From owner-freebsd-geom@FreeBSD.ORG  Mon Apr  5 00:21:23 2004
Return-Path: <owner-freebsd-geom@FreeBSD.ORG>
Delivered-To: freebsd-geom@freebsd.org
Received: from mx1.FreeBSD.org (mx1.freebsd.org [216.136.204.125])
	by hub.freebsd.org (Postfix) with ESMTP id B68FE16A4CE
	for <freebsd-geom@freebsd.org>; Mon,  5 Apr 2004 00:21:23 -0700 (PDT)
Received: from critter.freebsd.dk (0x50a171c6.naenxx7.adsl-dhcp.tele.dk
	[80.161.113.198])
	by mx1.FreeBSD.org (Postfix) with ESMTP id 7496C43D39
	for <freebsd-geom@freebsd.org>; Mon,  5 Apr 2004 00:21:22 -0700 (PDT)
	(envelope-from phk@phk.freebsd.dk)
Received: from critter.freebsd.dk (localhost [127.0.0.1])
	by critter.freebsd.dk (8.12.11/8.12.11) with ESMTP id i357LJM9001789;
	Mon, 5 Apr 2004 09:21:19 +0200 (CEST)
	(envelope-from phk@phk.freebsd.dk)
To: mmarkows@twcny.rr.com
From: "Poul-Henning Kamp" <phk@phk.freebsd.dk>
In-Reply-To: Your message of "Sun, 04 Apr 2004 18:42:33 EDT."
             <c3421fc3355c.c3355cc3421f@nyroc.rr.com> 
Date: Mon, 05 Apr 2004 09:21:19 +0200
Message-ID: <1788.1081149679@critter.freebsd.dk>
cc: freebsd-geom@freebsd.org
Subject: Re: how ro recover encrypted slice 
X-BeenThere: freebsd-geom@freebsd.org
X-Mailman-Version: 2.1.1
Precedence: list
List-Id: GEOM-specific discussions and implementations
	<freebsd-geom.freebsd.org>
List-Unsubscribe: <http://lists.freebsd.org/mailman/listinfo/freebsd-geom>,
	<mailto:freebsd-geom-request@freebsd.org?subject=unsubscribe>
List-Archive: <http://lists.freebsd.org/pipermail/freebsd-geom>
List-Post: <mailto:freebsd-geom@freebsd.org>
List-Help: <mailto:freebsd-geom-request@freebsd.org?subject=help>
List-Subscribe: <http://lists.freebsd.org/mailman/listinfo/freebsd-geom>,
	<mailto:freebsd-geom-request@freebsd.org?subject=subscribe>
X-List-Received-Date: Mon, 05 Apr 2004 07:21:23 -0000

In message <c3421fc3355c.c3355cc3421f@nyroc.rr.com>, mmarkows@twcny.rr.com writ
es:
>Hi,
>
>I mounted a GEOM-encrypted slice to /home2 and stored all my data there. Two days ago, I decided to update my FreeBSD from 5.2 to 5.2.1. I have done it several times before, so I felt self-assured. I backed up my config files, forgetting unfortunately about /etc/gbde/ad1s2.
>
>During the update procedure my system was messed up to the extent that it seemed reasonable to do a clean install of 5.2.1. I did it without saving /etc/gbde/ad1s2, and without touching the encrypted slice.
>
>Now, I am in a predicament because I cannot access my files that I need for my work tomorrow. I know that I messed up, but my last backup is 3 weeks old, and essentially it is no good any more.
>
>Is there any way to recover the data? I have 13 hours to do it.
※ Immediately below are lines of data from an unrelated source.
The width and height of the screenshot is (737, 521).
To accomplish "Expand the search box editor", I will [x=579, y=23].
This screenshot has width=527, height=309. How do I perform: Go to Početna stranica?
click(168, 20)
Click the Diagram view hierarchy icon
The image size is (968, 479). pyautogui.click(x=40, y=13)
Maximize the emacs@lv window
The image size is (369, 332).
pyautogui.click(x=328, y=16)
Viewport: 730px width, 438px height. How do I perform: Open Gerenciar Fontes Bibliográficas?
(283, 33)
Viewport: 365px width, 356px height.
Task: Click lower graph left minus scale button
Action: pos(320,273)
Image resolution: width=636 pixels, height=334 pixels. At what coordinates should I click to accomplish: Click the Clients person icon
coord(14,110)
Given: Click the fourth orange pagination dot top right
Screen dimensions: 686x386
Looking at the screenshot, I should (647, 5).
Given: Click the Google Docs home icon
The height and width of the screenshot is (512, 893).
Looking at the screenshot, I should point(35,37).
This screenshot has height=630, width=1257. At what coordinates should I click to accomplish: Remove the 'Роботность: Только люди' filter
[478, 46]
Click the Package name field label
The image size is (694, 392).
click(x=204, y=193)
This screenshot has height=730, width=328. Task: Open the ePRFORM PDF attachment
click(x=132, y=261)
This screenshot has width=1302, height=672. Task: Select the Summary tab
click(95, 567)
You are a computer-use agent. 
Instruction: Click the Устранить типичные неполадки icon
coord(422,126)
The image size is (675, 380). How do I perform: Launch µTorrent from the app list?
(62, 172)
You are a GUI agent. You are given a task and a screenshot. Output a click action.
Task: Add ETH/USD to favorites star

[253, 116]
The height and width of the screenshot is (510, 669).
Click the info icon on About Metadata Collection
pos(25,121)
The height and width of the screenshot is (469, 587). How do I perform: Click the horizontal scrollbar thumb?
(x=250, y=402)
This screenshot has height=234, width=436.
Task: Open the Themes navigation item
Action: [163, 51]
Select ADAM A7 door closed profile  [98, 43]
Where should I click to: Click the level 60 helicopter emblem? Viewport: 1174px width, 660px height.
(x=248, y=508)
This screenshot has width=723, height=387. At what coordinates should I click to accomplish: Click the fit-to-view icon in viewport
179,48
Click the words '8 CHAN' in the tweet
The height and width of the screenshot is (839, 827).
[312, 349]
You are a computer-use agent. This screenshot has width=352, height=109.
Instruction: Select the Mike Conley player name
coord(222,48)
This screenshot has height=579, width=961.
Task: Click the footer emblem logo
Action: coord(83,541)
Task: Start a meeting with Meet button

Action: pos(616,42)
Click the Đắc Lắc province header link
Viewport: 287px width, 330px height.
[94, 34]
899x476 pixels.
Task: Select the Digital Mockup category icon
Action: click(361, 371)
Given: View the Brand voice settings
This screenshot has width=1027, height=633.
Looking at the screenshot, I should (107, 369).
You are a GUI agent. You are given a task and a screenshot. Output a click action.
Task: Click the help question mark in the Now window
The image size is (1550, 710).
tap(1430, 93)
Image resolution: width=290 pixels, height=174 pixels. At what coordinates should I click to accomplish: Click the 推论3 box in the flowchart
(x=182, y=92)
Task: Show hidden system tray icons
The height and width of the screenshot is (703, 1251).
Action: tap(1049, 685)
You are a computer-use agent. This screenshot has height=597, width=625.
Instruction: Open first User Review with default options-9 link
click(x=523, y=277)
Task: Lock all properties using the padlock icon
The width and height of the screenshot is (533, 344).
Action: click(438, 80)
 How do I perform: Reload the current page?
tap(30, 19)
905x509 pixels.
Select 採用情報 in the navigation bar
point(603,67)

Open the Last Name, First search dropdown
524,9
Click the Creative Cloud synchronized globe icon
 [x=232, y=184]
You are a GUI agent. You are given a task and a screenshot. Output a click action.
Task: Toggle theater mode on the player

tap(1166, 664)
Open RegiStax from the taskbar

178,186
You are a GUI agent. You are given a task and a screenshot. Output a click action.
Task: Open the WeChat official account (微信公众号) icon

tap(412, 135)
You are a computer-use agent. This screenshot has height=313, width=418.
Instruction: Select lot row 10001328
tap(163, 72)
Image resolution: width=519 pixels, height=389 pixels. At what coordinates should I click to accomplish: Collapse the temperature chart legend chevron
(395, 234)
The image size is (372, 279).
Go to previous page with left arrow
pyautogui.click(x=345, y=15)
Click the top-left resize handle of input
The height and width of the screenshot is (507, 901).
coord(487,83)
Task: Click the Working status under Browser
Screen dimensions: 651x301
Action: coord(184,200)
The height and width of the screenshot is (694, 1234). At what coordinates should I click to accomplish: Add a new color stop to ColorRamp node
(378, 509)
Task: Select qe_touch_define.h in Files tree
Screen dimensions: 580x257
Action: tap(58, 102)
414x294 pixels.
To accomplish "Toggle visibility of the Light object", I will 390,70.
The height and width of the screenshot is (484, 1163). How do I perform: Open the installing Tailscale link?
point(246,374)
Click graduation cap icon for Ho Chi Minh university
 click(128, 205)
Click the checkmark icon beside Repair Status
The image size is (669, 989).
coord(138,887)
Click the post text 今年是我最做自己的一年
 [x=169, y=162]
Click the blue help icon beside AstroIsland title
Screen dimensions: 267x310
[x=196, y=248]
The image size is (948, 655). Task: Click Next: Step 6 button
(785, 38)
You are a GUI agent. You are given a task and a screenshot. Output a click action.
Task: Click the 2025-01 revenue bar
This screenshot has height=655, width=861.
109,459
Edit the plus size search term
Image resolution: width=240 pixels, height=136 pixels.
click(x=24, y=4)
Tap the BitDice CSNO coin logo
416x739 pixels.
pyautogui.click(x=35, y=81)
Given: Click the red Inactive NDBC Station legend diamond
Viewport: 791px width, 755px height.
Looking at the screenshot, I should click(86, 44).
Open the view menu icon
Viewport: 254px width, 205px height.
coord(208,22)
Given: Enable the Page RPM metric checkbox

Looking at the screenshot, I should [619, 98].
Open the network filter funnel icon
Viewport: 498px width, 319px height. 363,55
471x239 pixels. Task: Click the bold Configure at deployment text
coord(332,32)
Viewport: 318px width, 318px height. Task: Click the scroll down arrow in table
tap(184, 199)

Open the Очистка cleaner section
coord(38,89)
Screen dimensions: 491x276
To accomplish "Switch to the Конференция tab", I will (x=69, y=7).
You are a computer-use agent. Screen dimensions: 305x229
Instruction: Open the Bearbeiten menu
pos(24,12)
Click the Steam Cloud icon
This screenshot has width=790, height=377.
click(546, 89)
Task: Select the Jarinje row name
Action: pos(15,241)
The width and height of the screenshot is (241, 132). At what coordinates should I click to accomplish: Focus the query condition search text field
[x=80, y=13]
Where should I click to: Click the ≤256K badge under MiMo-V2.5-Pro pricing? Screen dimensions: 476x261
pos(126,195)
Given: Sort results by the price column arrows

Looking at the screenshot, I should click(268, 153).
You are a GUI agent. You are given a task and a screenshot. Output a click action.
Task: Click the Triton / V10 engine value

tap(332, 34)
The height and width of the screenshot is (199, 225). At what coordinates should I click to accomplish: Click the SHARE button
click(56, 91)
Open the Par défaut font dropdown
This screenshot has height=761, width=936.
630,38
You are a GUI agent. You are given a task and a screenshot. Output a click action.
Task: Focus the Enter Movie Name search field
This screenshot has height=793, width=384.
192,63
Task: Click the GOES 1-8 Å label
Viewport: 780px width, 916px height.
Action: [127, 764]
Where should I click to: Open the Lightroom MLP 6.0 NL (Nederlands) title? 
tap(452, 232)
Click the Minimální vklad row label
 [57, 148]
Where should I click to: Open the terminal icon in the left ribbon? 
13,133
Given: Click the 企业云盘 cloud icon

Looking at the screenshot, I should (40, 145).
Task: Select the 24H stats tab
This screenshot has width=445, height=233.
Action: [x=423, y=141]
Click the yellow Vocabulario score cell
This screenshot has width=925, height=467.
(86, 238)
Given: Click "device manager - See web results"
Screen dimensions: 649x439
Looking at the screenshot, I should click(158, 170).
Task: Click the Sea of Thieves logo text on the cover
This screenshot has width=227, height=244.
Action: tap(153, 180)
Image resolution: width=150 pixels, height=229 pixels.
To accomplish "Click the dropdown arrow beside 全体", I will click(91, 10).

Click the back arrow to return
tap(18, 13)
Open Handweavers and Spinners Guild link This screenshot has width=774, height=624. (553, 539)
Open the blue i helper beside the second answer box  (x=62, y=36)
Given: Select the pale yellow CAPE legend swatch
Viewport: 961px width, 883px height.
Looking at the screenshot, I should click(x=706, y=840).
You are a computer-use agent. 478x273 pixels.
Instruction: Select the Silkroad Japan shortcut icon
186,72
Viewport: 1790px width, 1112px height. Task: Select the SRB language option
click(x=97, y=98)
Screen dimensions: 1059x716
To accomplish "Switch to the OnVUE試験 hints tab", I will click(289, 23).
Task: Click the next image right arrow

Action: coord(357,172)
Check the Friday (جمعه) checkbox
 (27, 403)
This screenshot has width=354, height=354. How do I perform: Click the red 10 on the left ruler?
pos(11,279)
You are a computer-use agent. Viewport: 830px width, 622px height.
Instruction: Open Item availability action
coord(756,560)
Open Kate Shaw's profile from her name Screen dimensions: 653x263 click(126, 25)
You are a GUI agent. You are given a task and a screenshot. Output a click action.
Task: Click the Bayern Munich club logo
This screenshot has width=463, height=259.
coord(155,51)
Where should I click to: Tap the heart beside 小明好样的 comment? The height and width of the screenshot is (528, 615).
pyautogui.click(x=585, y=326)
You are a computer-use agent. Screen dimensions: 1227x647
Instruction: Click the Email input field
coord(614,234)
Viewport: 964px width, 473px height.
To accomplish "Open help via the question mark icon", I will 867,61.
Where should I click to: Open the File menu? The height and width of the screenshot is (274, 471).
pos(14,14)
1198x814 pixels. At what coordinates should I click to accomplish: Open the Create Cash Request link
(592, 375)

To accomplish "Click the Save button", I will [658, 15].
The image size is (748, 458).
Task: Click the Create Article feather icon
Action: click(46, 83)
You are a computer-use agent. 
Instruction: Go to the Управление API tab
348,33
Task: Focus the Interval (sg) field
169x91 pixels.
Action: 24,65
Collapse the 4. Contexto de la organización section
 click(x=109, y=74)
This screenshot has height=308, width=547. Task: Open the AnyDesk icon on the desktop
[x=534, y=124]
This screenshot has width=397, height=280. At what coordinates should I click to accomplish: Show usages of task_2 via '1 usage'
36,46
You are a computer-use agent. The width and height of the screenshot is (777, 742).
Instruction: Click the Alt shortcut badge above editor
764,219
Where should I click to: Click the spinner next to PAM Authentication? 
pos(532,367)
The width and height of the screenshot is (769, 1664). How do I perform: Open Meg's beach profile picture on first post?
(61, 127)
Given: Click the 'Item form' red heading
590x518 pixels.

The data stored in the file you lost is only the encrypted location of
the master key, so in theory you could do a brute force search for the
master key.

Unless your encrypted partition is of rather trivial size, this will take
a lot of time.

You will need to adapt the code from gbde(8) to do this, but that should
be rather straight forward: simply try every single byte offset on the
disk.

-- 
Poul-Henning Kamp       | UNIX since Zilog Zeus 3.20
phk@FreeBSD.ORG         | TCP/IP since RFC 956
FreeBSD committer       | BSD since 4.3-tahoe    
Never attribute to malice what can adequately be explained by incompetence.